Abrí la puerta, pero no se movió. Bajo la luz menguante, su rostro parecía pálido y sabio, mucho mayor de sus treinta y un años.

—¿Puedo hacer algo por ti? —preguntó.

Un segundo antes de poder abrir la boca noté una oleada dentro de mí, repentina y potente como una inundación e igual de peligrosa: la idea de explicárselo. Pensé en esos compañeros que llevan diez años juntos y se conocen al dedillo, en lo que habría dicho cualquiera de ellos: «¿Te acuerdas de la chica del otro día? Pues es mi hermana y está como una regadera. Y ya no sé cómo ayudarla…». Vi el bar, al compañero pidiendo las cervezas y haciendo comentarios sobre deportes, chistes verdes, explicando anécdotas que eran verdades a medias hasta que los hombros se te destensaban y olvidabas que el cerebro se te había cortocircuitado; lo vi enviándote a casa de noche con una resaca, notándolo detrás de ti, sólido como un muro de roca. Vi aquella imagen con tanta claridad que me podría haber calentado las manos con ella.

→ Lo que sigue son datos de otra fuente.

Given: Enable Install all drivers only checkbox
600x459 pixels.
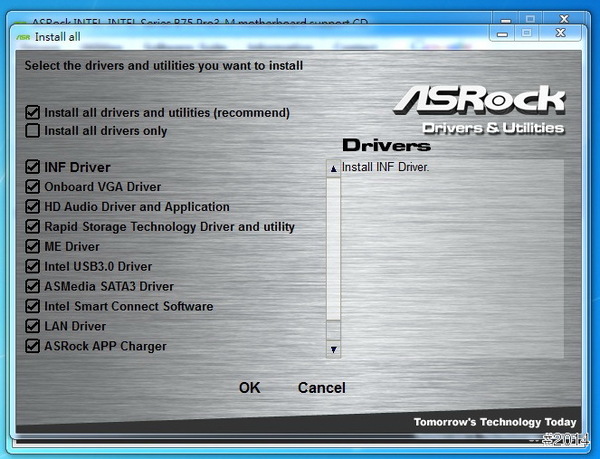Looking at the screenshot, I should click(x=34, y=131).
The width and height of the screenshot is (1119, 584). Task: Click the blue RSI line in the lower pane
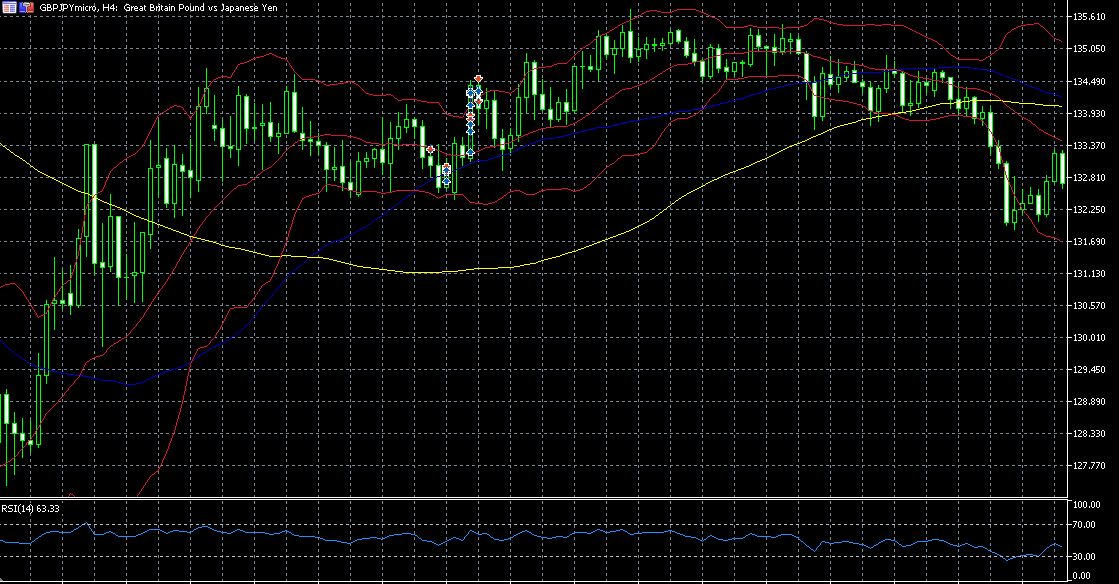click(x=600, y=534)
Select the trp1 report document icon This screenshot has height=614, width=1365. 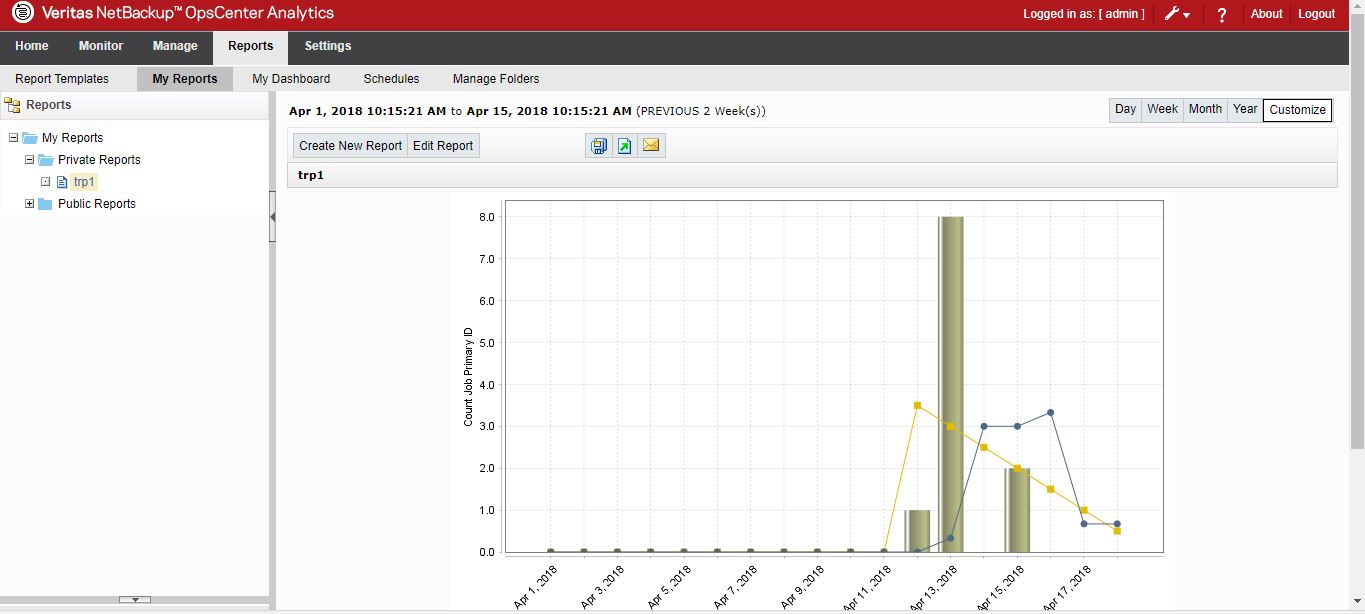pos(61,181)
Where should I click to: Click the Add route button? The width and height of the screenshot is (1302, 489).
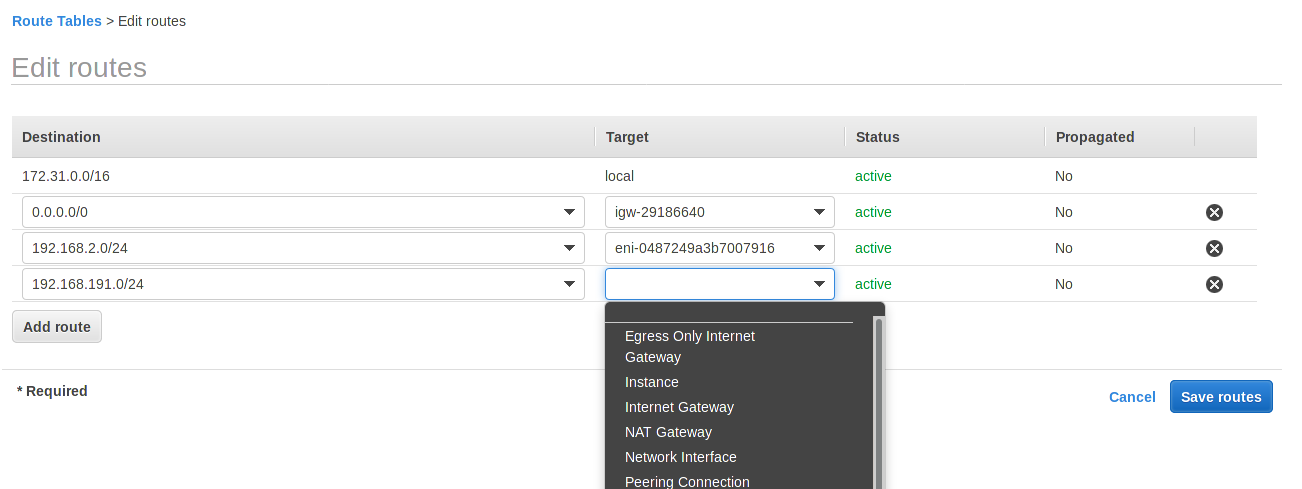pos(57,327)
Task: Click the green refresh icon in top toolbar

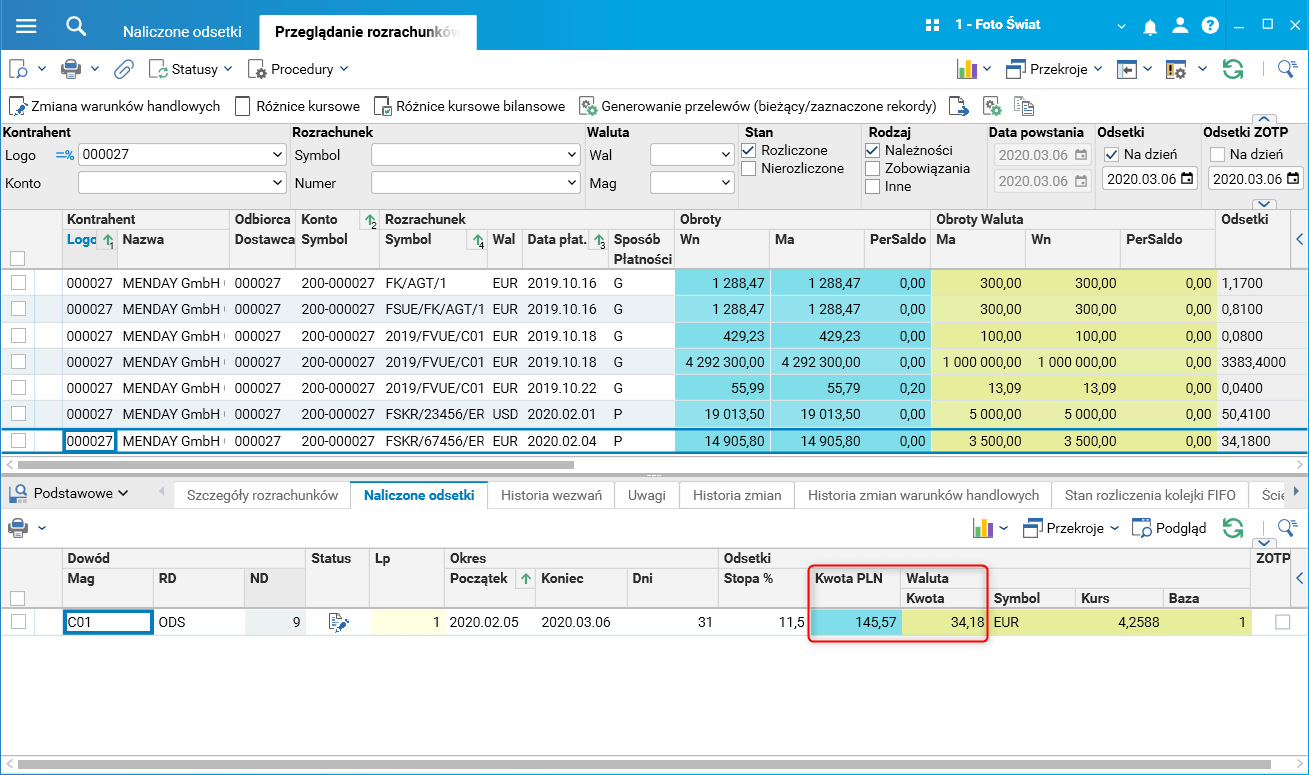Action: pos(1233,69)
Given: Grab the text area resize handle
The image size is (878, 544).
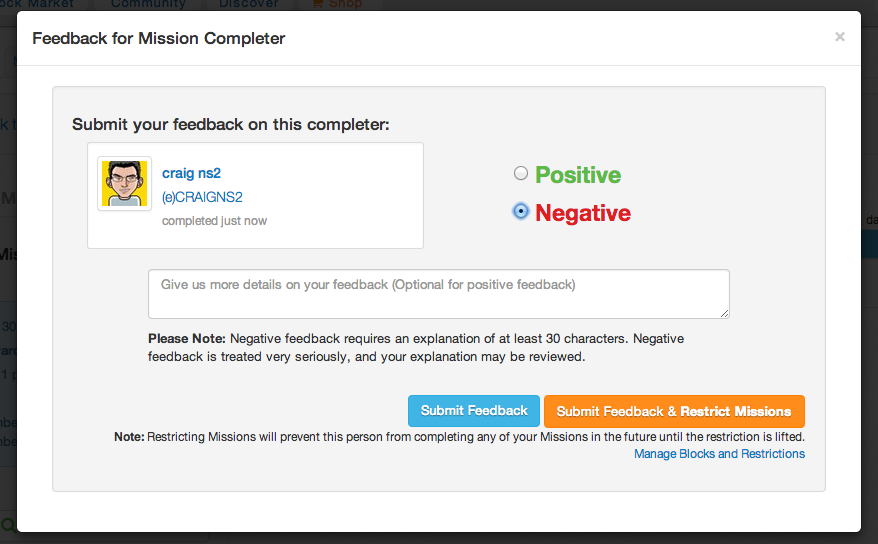Looking at the screenshot, I should [724, 313].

Pero, un segundo después, me recompuse. La idea de explayarme con los asuntos privados de mi familia delante de él y rogarle que me diera una colleja y me dijera que todo iba a salir bien me revolvió el estómago. Richie no era un colega de hacía años ni un hermano de sangre; era casi un extraño que ni siquiera se había preocupado de compartir conmigo qué lo había desconcertado en el piso de Conor Brennan.

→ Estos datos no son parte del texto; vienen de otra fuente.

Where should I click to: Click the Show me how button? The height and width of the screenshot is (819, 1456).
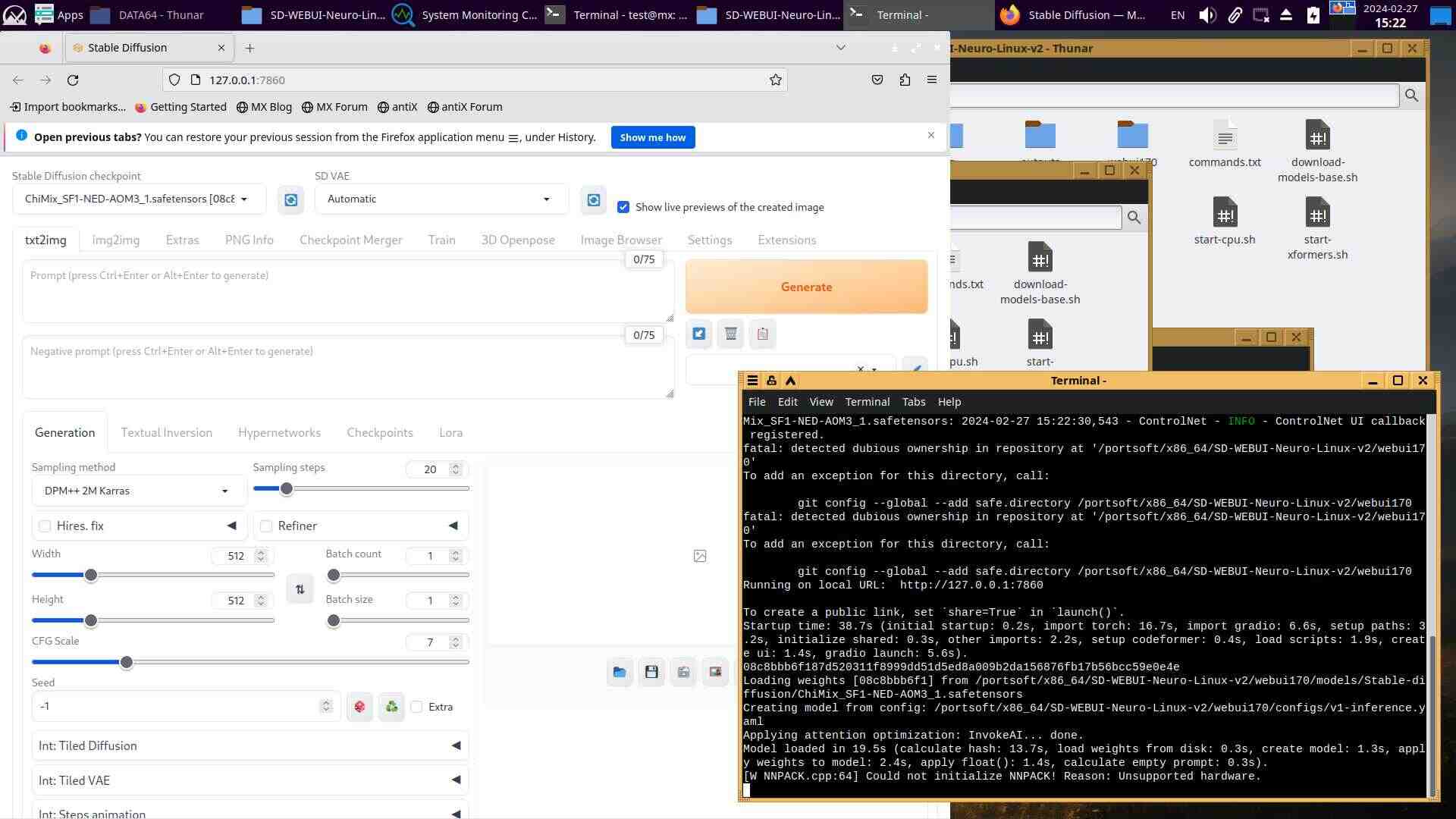coord(652,137)
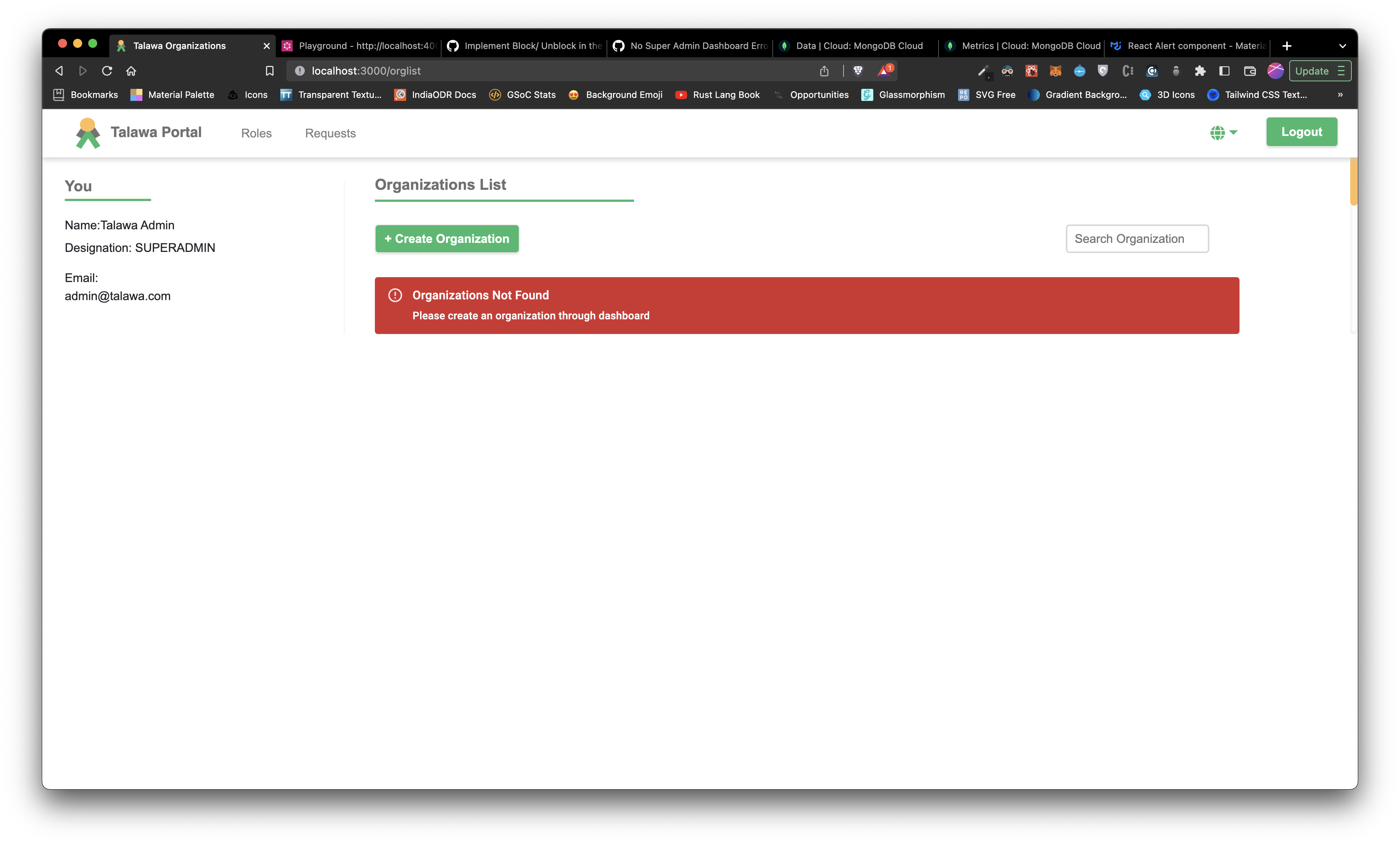Click the + Create Organization button
Image resolution: width=1400 pixels, height=845 pixels.
pos(446,238)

—No hace falta —le contesté con sequedad.

Por un momento, pensé en pedirle a Richie que se ocupara del interrogatorio de Fiona, que redactara el informe de la jornada o pospusiera la reunión con la hermana hasta la mañana siguiente (Conor no iba a marcharse a ninguna parte), pero ambas opciones me parecieron tan patéticas que me provocaron náuseas.

—Aprecio el ofrecimiento, pero lo tengo todo controlado. Vayamos a ver qué tiene Fiona que contarnos.